• **Work to be completed**:
Carry over every entry exactly as written, though not the pictures it contains.
>>>>>
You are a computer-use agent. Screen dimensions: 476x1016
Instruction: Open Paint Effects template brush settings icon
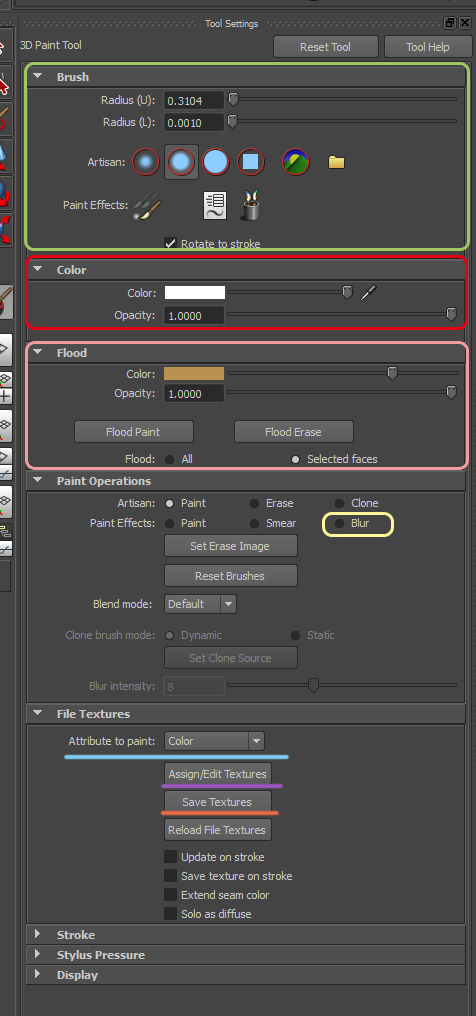point(214,205)
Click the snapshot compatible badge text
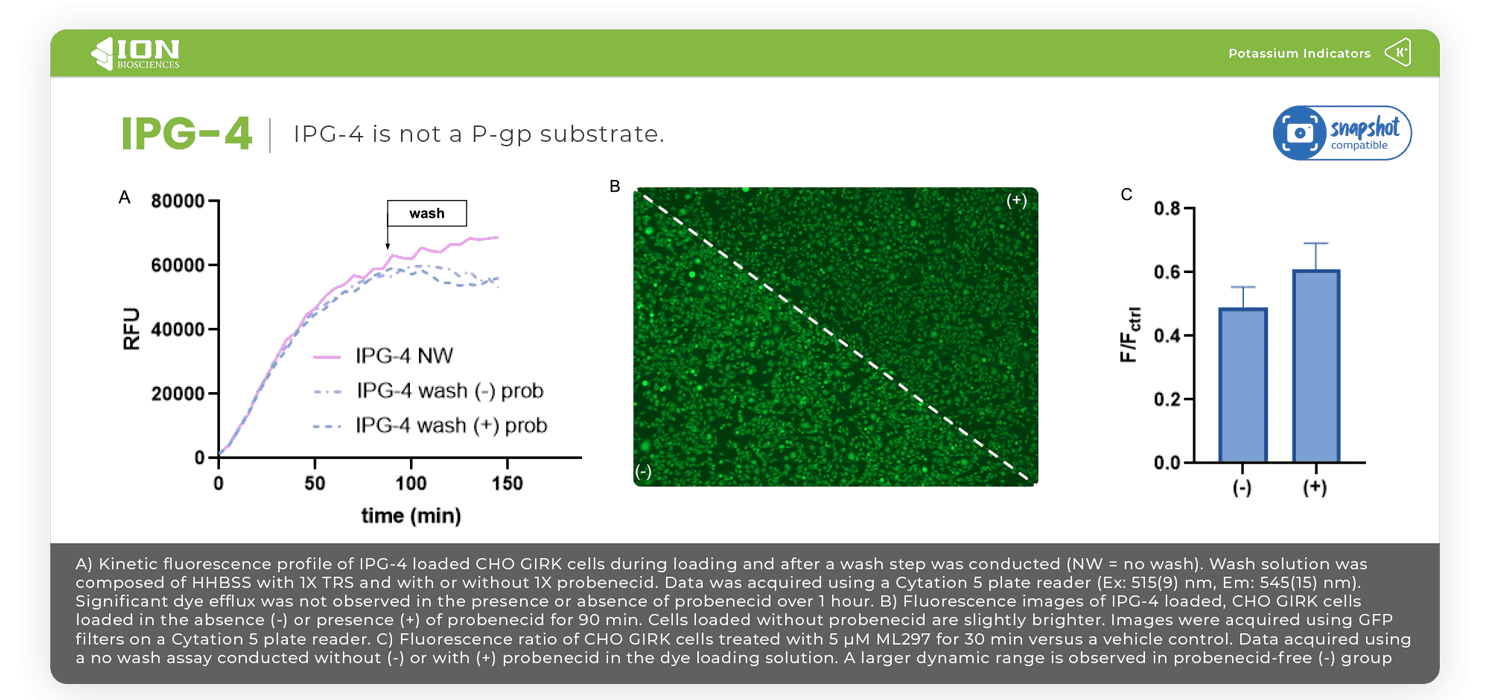This screenshot has width=1505, height=700. tap(1367, 135)
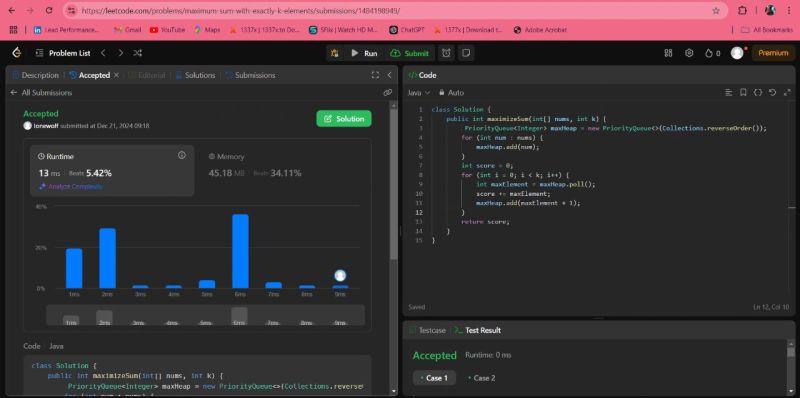Open the Java language dropdown
800x398 pixels.
(419, 92)
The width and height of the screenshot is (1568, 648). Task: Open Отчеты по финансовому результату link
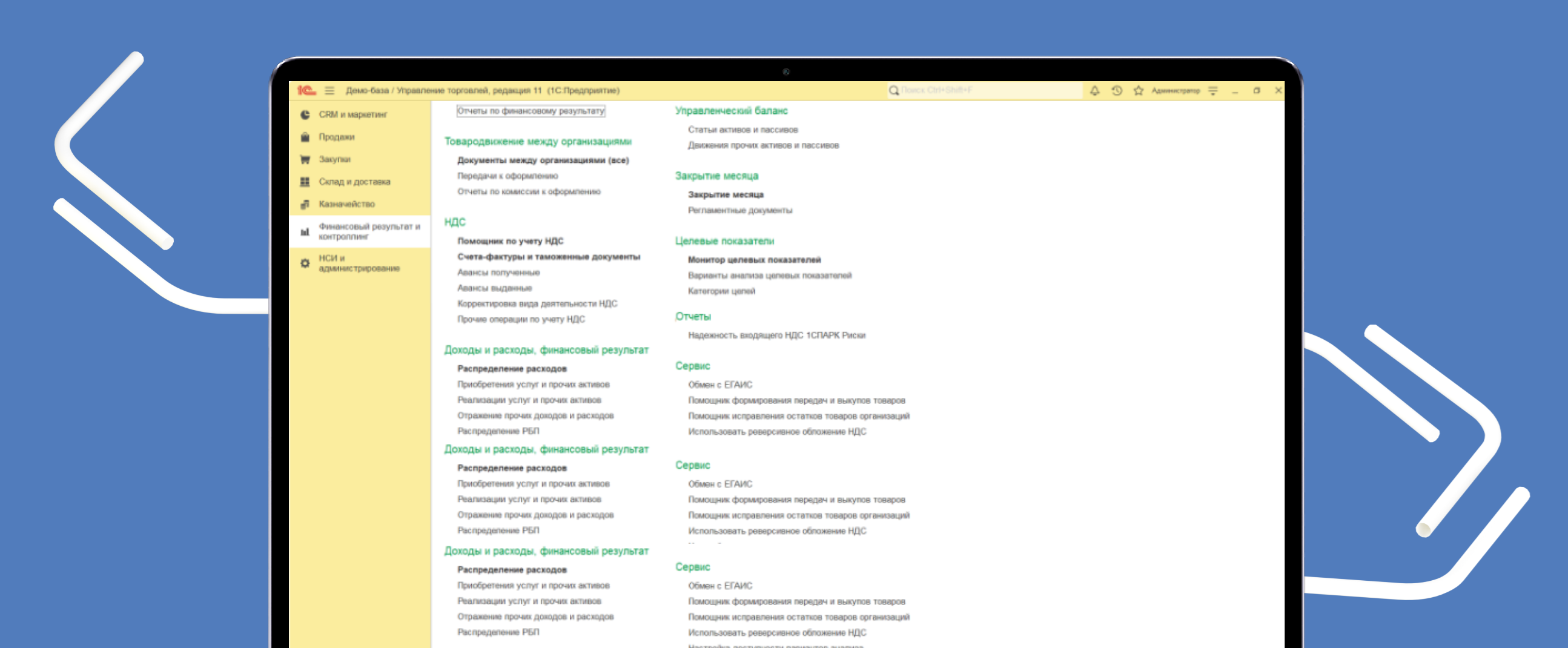coord(530,111)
<<<<<
• **The answer**:
You are a computer-use agent. Screen dimensions: 476x1016
Instruction: Open Paint Effects template brush settings icon
point(214,205)
Click the snapshot compatible badge text
This screenshot has width=1505, height=700. tap(1367, 135)
Open the Java language dropdown
800x398 pixels.
(419, 92)
The width and height of the screenshot is (1568, 648). Task: Open Отчеты по финансовому результату link
coord(530,111)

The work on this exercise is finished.